Search code examples
juliak-meansspherical-kmeans

Calculating Cosine Similarity in Julia for K-Means


I am making with an implementation of K-means clustering in Julia.

Figure out, and implement a modification of k-means that alternatively measure similarity by the angle between vectors.

So I assumed that one could use Cosine Similarity for this, I have made the code work with regular K-means by calculating th squared Euclidian Distance, by this:

Distances[:,i] = sum((X.-C[[i],:]).^2, dims=2) # Where C is center, Distances are added using the i-th center

I tried to do this by using cosine similarity such as this:

Distances[:, i] = sum(1 .- ((X*C[[i], :]).^2 /(sum(X.^2, dims=2).*(C[[i],:]'*C[[i],:]))))
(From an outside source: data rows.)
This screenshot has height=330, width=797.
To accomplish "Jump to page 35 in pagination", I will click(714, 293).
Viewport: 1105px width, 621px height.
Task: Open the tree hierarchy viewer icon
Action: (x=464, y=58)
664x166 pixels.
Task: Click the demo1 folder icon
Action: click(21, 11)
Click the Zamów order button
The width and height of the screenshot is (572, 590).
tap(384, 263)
But this seems to not be working.

Have I misunderstood the question or am I implementing it wrong?


Solution

  • In my Beta Machine Learning Package, module Utils, I implemented the distances as:

    using LinearAlgebra
    """L1 norm distance (aka _Manhattan Distance_)"""
    l1_distance(x,y)     = sum(abs.(x-y))
    """Euclidean (L2) distance"""
    l2_distance(x,y)     = norm(x-y)
    """Squared Euclidean (L2) distance"""
    l2²_distance(x,y)    = norm(x-y)^2
    """Cosine distance"""
    cosine_distance(x,y) = dot(x,y)/(norm(x)*norm(y))
    

    I then use them in the cluster module. Note that you need the standard library package LinearAlgebra.